The term "medical services" in 20 U.S.C.S. § 1401(a)(17) refers only to services that must be performed by a physician, and not to school health services. The phrase "medical services" in § 1401(a)(17) does not embrace all forms of care that might loosely be described as "medical" in other contexts.
Respondent student, who was paralyzed from the neck down, attended school within petitioner school district. Respondent depended on a ventilator for life support. Respondent's mother asked petitioner to pay for the health care services that respondent needed to attend school, but the plaintiff claimed it was not responsible for providing the equipement. Thus, the mother filed suit to enforce financially responsibility under the Individuals with Disabilities Education Act to provide continuous one-on-one nursing services for respondent student. The court initially noted that under the Individuals with Disabilities Act, states received federal funds to provide disabled children with special education and related services. Petitioner argued that the related services that were required by the Act did not include continuous one-on-one nursing services during the school day.

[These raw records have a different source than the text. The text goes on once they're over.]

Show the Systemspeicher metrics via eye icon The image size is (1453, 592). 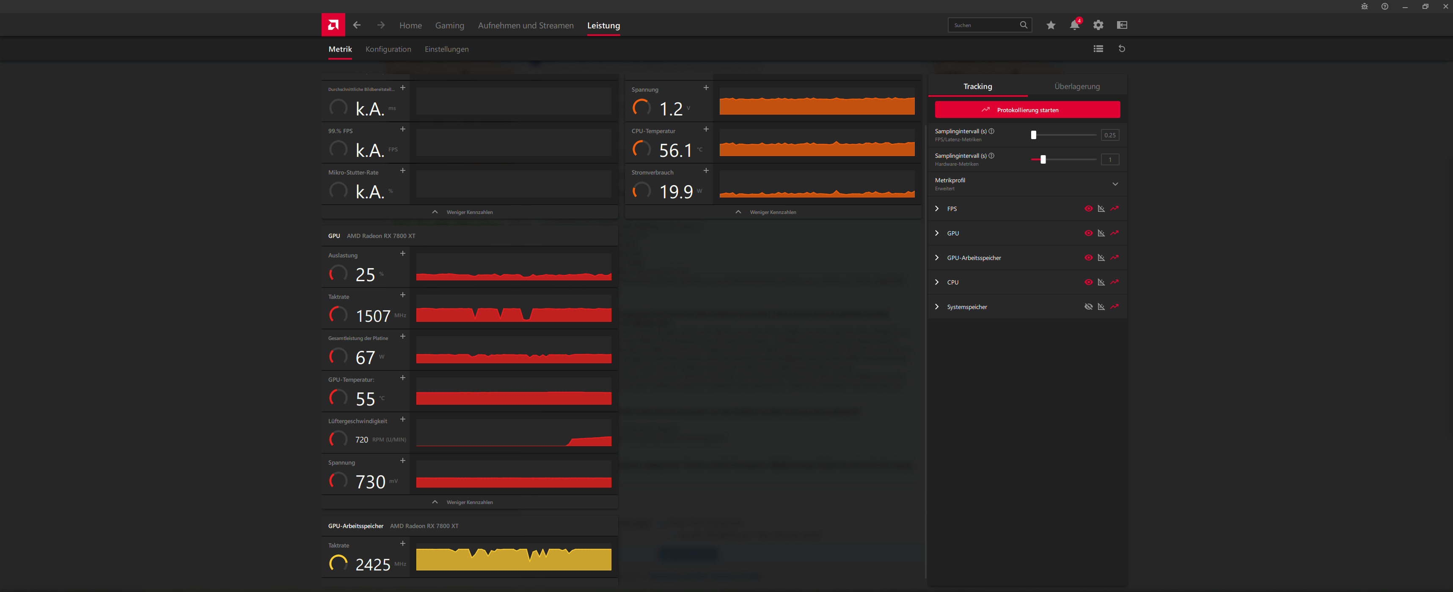(1088, 307)
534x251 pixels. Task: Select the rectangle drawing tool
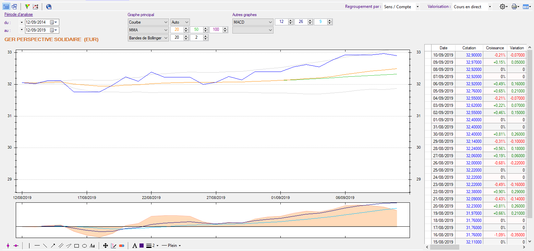[76, 246]
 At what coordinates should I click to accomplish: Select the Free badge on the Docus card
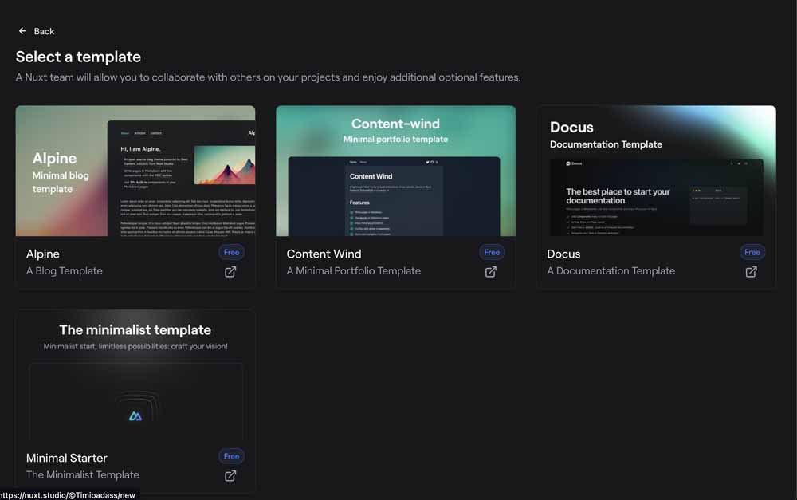click(752, 252)
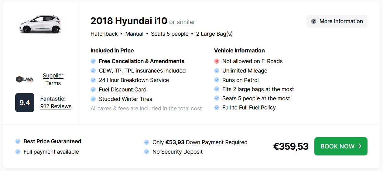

Was petitioner school district financially responsible to provide continuous one-on-one nursing services for respondent student?

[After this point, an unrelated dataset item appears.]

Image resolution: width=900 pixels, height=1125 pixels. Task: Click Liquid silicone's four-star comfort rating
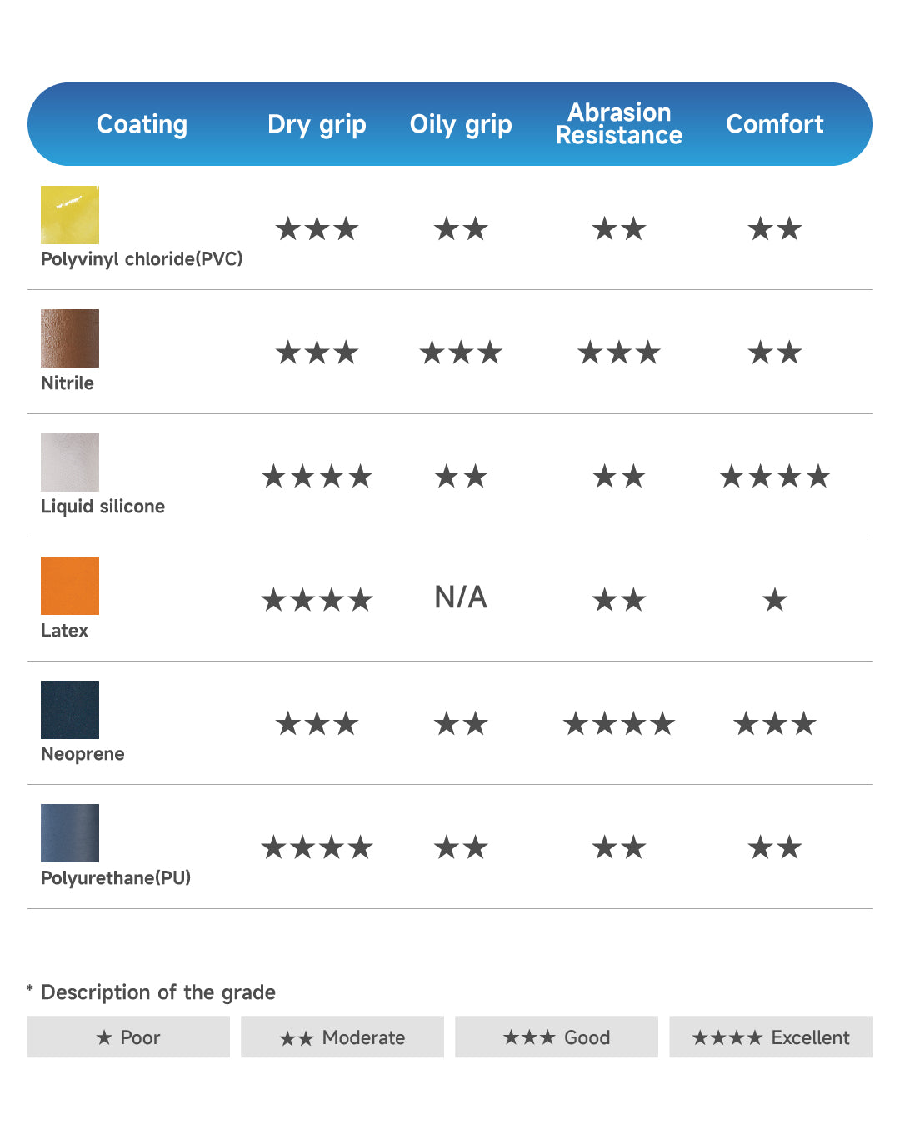click(x=775, y=477)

The Court stated that under its prior interpretation, the medical services exclusion applied only to services that must be performed by a physician. The Court found that respondent's need for in-school services could be provided by a school nurse. In addressing petitioner's financial concerns, the Court determined that cost was not a statutory factor in the definition of related services or excluded medical services. The Court declined to engage in judicial lawmaking through adoption of a cost-based standard.